Why should any reasonable person accept the claim that people who oppose the selling of abortion inducing medications in retail drugstores are extremist in their views, but those who want drugstores to provide abortion pills, even in contravention of state laws, are moderate and reasonable? The very idea is absurd, and borders on the extreme, raising a further question: Could those who broadly paint their opponents as dangerous or extremist be accused of engaging in extreme thinking? Believing everyone who questions your views is a potentially dangerous person borders on the irrational, and is more in line with the thinking of actual extremist groups such as cults or terrorist organizations, who refuse to engage in rational discourse and instead result to broad attacks on people who reject their ways of thinking.
Broadly speaking, why label the pro-life position itself extreme to begin with? Pro-lifers AND pro-choice people all agree(for the most part) that intentional killing of innocent human beings is morally wrong. The difference lies in whether one assumes the unborn are human beings, or if they lack characteristics to be recognized as such. If pro-lifers are wrong, and abortion doesn’t intentionally kill innocent human beings, it shouldn’t be hard to muster arguments to show why pro-lifers are wrong. However, if pro-life advocates are correct about abortion being the unjust killing of an innocent human being, it makes perfect sense to make efforts towards restricting this form of killing.

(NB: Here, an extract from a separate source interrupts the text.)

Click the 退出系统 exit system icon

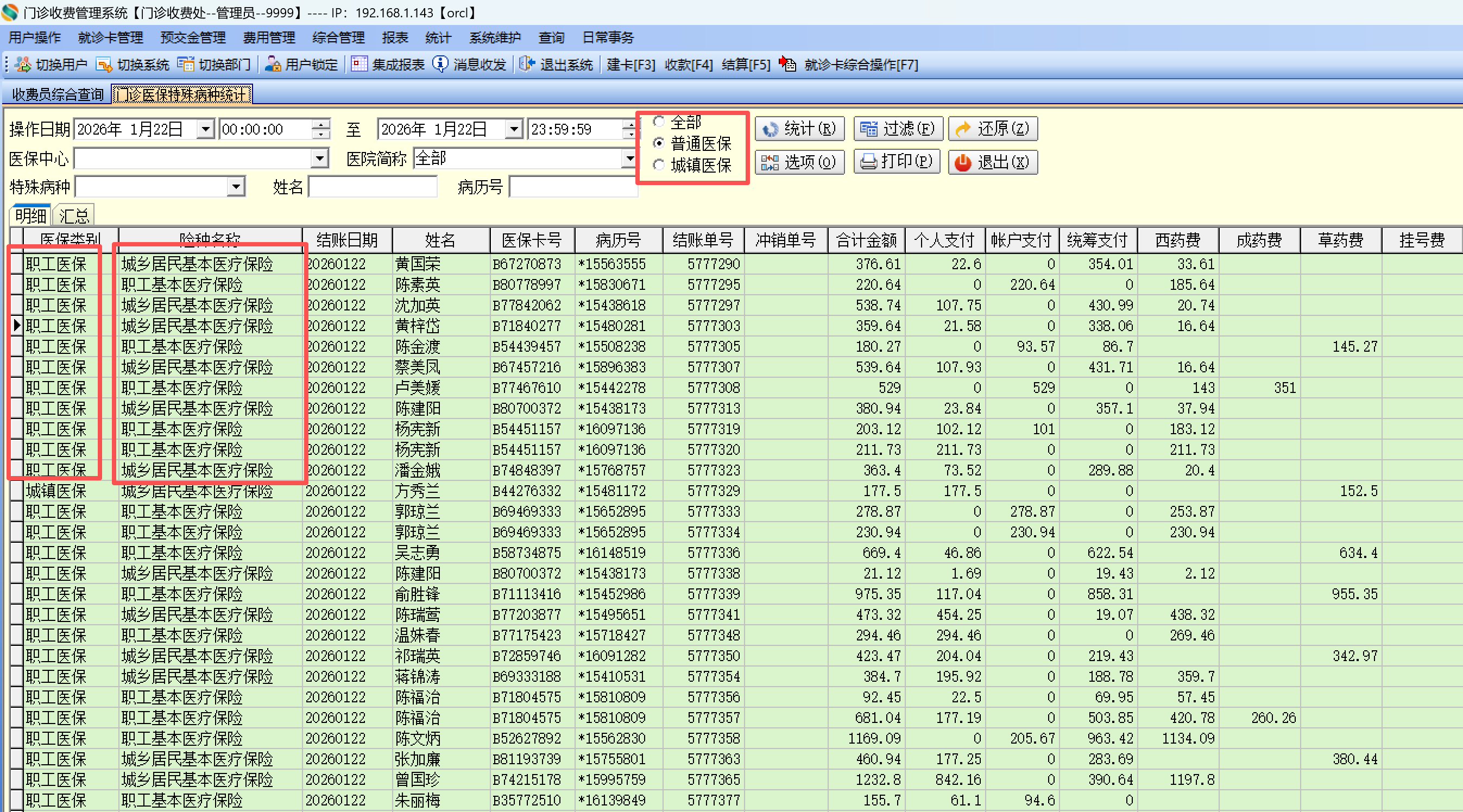coord(527,64)
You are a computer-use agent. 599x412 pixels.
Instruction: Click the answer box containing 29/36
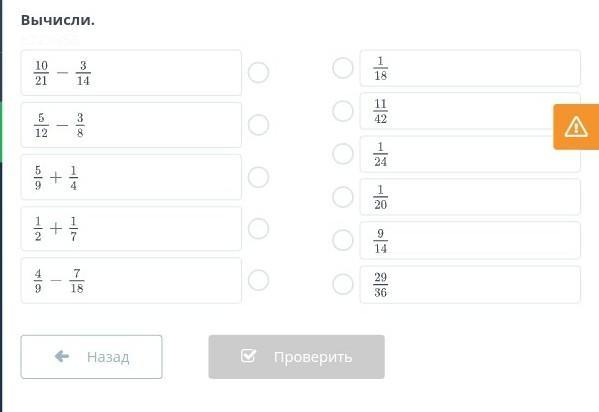[470, 284]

When a civil society makes strides to prohibit people from intentionally killing innocent human beings outside the womb, no one finds this extremist. Abortion advocates who label pro-life policies “extremist” are simply looking for a way to dismiss arguments against abortion. This is intellectually dishonest, lazy, and ridiculous. In fact, it borders on the extreme.
In conclusion, suppose we acknowledged that some anti-abortion activists take matters too far, and have engaged in despicable behavior towards pro-choice people. In fact, it’s absolutely true that some have, and this needs to be condemned in the strongest possible terms by those who believe in defending human life. Those who engage in violence or threats of violence to stop abortion have no place at all in a movement aimed at fostering respect for all human beings.
However, it could also be pointed out that in the months following the Dobbs decision by the Supreme Court, violence and threats of violence against pro-life advocates not only occurred, but exploded on the scene, with groups like “Jane’s Revenge”, “Smash Patriarchy” and Antifa resorting to firebombing of pregnancy centers, churches, assasination threats, threats of violence, and even riots and attacks on police in some locations such as Los Angeles. And just this week, actress and Leftist activist Jane Fonda half-jokingly suggested during an appearance on The View that “murder” of pro-life politicians may be justifiable to protect abortion, a comment that has yet to be condemned by Governor Newsom. For a political leader to frame his political opponents as dangerous while failing to call out psychotic violent behavior within his own political camp raises the question of who really is engaged in extremist thinking.
This raises a question: Would it be justifiable for the pro-choice movement as a whole to be dismissed from any rational discourse as “extremist”? No. Pro-choice people could very well be right about their moral views, and deserve to have their ideas and arguments addressed.
Same thing goes for the pro-life movement. Blithely labeling pro-lifers as “extremists” and refusing to engage in dialogue is lazy, and utterly unbecoming of any politician or leader of a free society in 21st century politics.